Everyone has heard of the Leaning Tower of Pisa. Well, it does lean. Moreover, it is worth going to see. I’m not sure you need to see it more than once, but our visit there was definitely worth the short drive from Lucca. As Rick Steves constantly points out in his books, you must be careful about parking driving in Italian cities of any size. Because the cities tourists visit were built long before cars came on the scene, parking is at a premium as is driving space. The narrow streets have led Italian cities and towns to designate ZTL (Limited Traffic Zones) and a highly regulated parking structure to assure the locals have places to park near their own homes. Heavy fines greet violators, often by mail. This doesn’t mean that you can walk without concern for vehicles because there are a lot of exceptions to the limitations including delivery vehicles and taxis and even buses at times. The safest thing is to drive around outside of the city walls when they are visible and watch very carefully for the ZTL signs. In Pisa this turned out to be very easy and we found a parking lot within one block of the Tower.
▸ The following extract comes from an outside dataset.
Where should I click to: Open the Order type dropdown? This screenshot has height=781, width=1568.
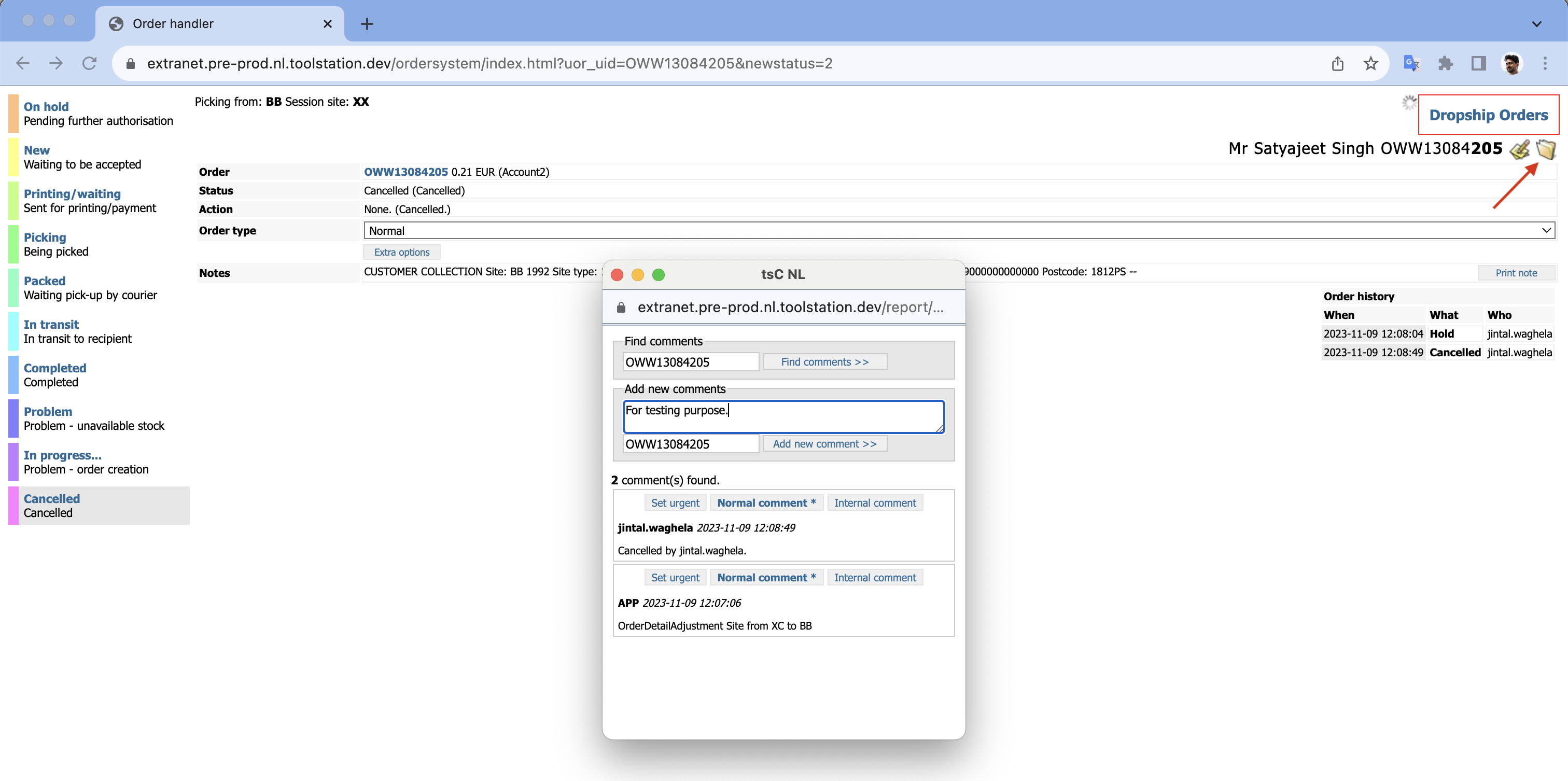pyautogui.click(x=959, y=231)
The nice thing about Pisa is that the main sights are all in the same place which has come to be called the Field of Miracles. The tower, the Duomo, and the Baptistery are all located in the same open area, most of which is covered with grass. The two other buildings on the field, the hospital (now a museum) and the Camposanto Cemetery are built with the same white marble as the other three which gives the area a beautiful composition increasing the sense of peace surrounding the area. The hawkers and restaurants and gift shops are kept outside the Field creating a peaceful area for viewing the sights and even relaxing on the grass as long as you don’t try to have a picnic.



The Baptistry
The style of the exteriors is called Pisan Romanesque and it avoids the heavy, fortress sense of most Romanesque architecture. The ground floor uses widely-space half columns. The floors above have more closely-spaced columns with walkways behind them. They are adorned above with different geometric shapes along with a variety of sculptures and some mosaics. The use of some contrasting marbles completes the pleasurable design giving these buildings a gothic feel.

Adornment on the Tower
Thousands of these pictures every day


The tower is the main attraction and it does lean. As a matter of fact it has leaned since building began in 1173. The ground is soft and the builders did not provide enough foundational support before they began building up. Construction stopped twice over the next two hundred years and subsequent architects tried to correct the lean by building backwards. This change in direction is obvious at the top level. Unfortunately, the leaning continued to worsen leading to several efforts at remediation. A $30 million project in the 1990s seems to have finally succeeded in halting the leaning. This project actually corrected the lean by about six inches probably returning it to the angle it was when Galileo conducted his gravity experiments 400 years ago.




Donkey as gargoyle
It costs €18 to enter and climb the tower, so we passed on that pleasure. Looking over the rest of Pisa did not seem that interesting. Instead, we had lunch before entering the Duomo. Building began in 1063 and it was finished over the next 50 years. The 320-foot nave was the longest in Christendom at the time reflecting Pisa's sea-trading power as a rival of Venice and Genoa. The other highlights inside are the beautiful mosaics and stained glass windows, the body of Pisa’s patron saint, St. Ranieri, whose face was scanned with x-ray in 2000 for the creation of his new silver mask, the gaudy pulpit by Giovanni Pisano with its lions representing Jesus killing the satanic four horses of the Apocalypse, and the reproduction of the bronze incense burner that caught the attention of a teenage Galileo. He timed the swings to determine that the time did not change as the length of the swing shortened. He used this concept as he measured the universe of the skies.


Galileo's incense burner


Lion eating one of the horses
We skipped the attendant museums and returned to our car for the drive back to Lucca where we spent the night.